Discovery, Disruption, and the Return of Analog

In a world of endless digital stimulation, some shoppers are deliberately opting out.

They’re thrifting. They’re buying secondhand. They’re writing in journals. They’re sending physical cards. They’re developing film. And yes, they’re even using rotary-style phones, just ask the team behind Tin Can, the corded phone for kids that’s become an unexpected cult favorite.

This analog resurgence isn’t about nostalgia for its own sake. It’s about the experience. Physical, tangible interactions offer something that digital simply can’t: intentionality, texture, and presence.

This is also why secondhand shopping has gone from fringe behavior to mainstream habit. According to eBay, over 86% of people have participated in resale over the past year. It’s not just about saving money. It’s about originality, sustainability, and expressing personal style in a world that often feels algorithmically homogeneous.

Whether it’s vintage Oscar de la Renta for under $10 at Goodwill, or $1,000 limited-edition sneakers snagged from GOAT at a fraction of the price, shoppers are finding value beyond the traditional “new and now.” The resale market is less about price and more about access, story, and status.

The takeaway? Brands must understand that value today is about more than just cost, it’s about cultural capital.

What We Can Learn from Toys“R”Us, Apple, and Walmart

Let’s talk about three very different case studies that say a lot about how brands are navigating this new landscape.

Toys“R”Us is attempting a comeback, but to succeed, they can’t just rely on nostalgia. If they want to win over today’s families, they’ll need to deliver something Amazon can’t: experience, ritual, and shared memories. Think Build-A-Bear, not a toy warehouse. Today’s best retailers aren’t just stores, they’re memory-making machines.

Apple, on the other hand, may have missed the mark with its $229 “iPhone sock.” While it had the design pedigree and media buzz, it lacked clarity of purpose. Was it a joke? A fashion statement? A legit accessory? In an Attention Economy, ambiguity can be costly, unless you fully commit to the bit.

Walmart, under Doug McMillon’s leadership, has been the opposite of ambiguous. His vision was clear: transform Walmart into a tech-forward, omni-channel powerhouse. He took short-term hits on the stock price to make long-term investments in digital infrastructure and talent. And it paid off. Walmart is now not just a price leader, it’s a retail innovation leader. And perhaps most importantly, it’s managed to attract a more affluent audience without losing its base.

Designing for the Distracted Shopper

So what should brands actually do with all of this?

Here are some starting points:

  1. Rethink AttentionInstead of buying more impressions, aim to earn attention with creativity that makes people feel seen, heard, or inspired, even for just a second.
  2. Build Emotional ConnectionFocus on what your brand stands for, not just what it sells.
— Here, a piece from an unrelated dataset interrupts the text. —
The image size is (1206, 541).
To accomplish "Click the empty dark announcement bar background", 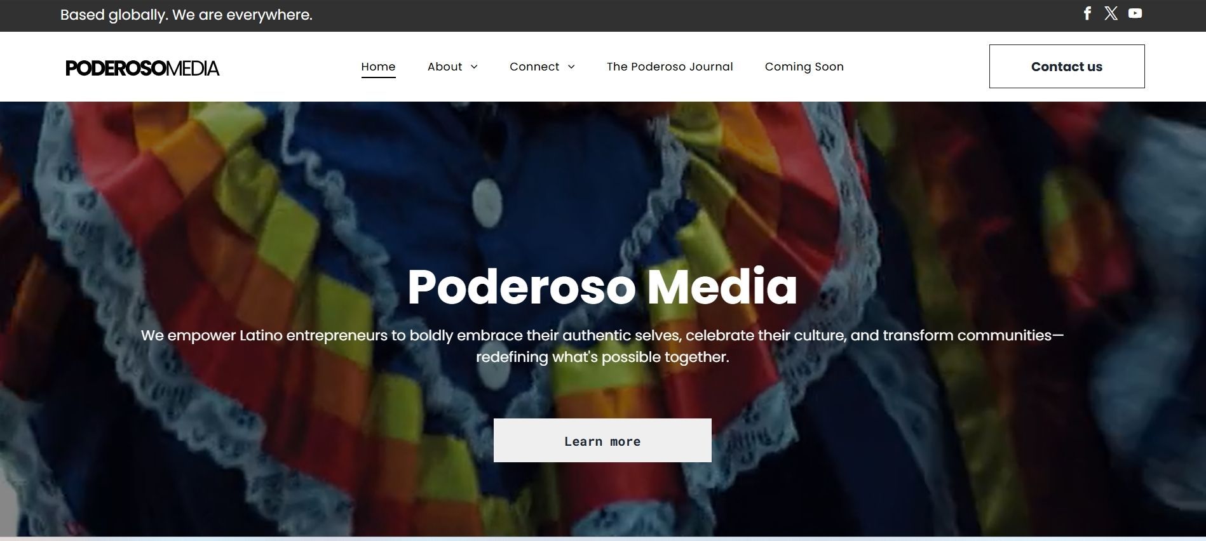I will click(699, 15).
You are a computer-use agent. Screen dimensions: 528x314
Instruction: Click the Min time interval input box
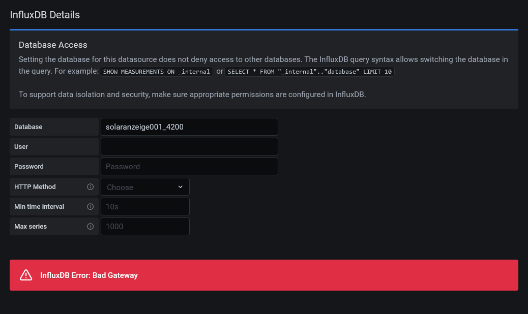(145, 207)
Craft stories and experiences that create a sense of belonging.
  3. Design for DiscoveryThink beyond the transaction. How can your brand invite people in? How can you create rituals, adventures, or moments of surprise?
  4. Lean Into AnalogExplore how tactile, in-person, or human-first experiences can cut through the noise. The future isn’t fully digital, it’s phygital.
  5. Use Digital StrategicallyJust because a platform exists doesn’t mean you need to be on it. Ask: is this where my audience is, and does this format let me tell my story in the best way?

Final Thought: Meaning is the New Media

At the end of the day, it’s not about marketing harder, it’s about marketing smarter.

Today’s consumers are overloaded with information but starved for meaning. They want brands that reflect who they are, support what they care about, and help them find clarity in a cluttered world.

If you want to thrive in the Attention Economy, stop shouting. Start connecting.

Because the brands that will win aren’t the ones that chase attention. They’re the ones that deserve it.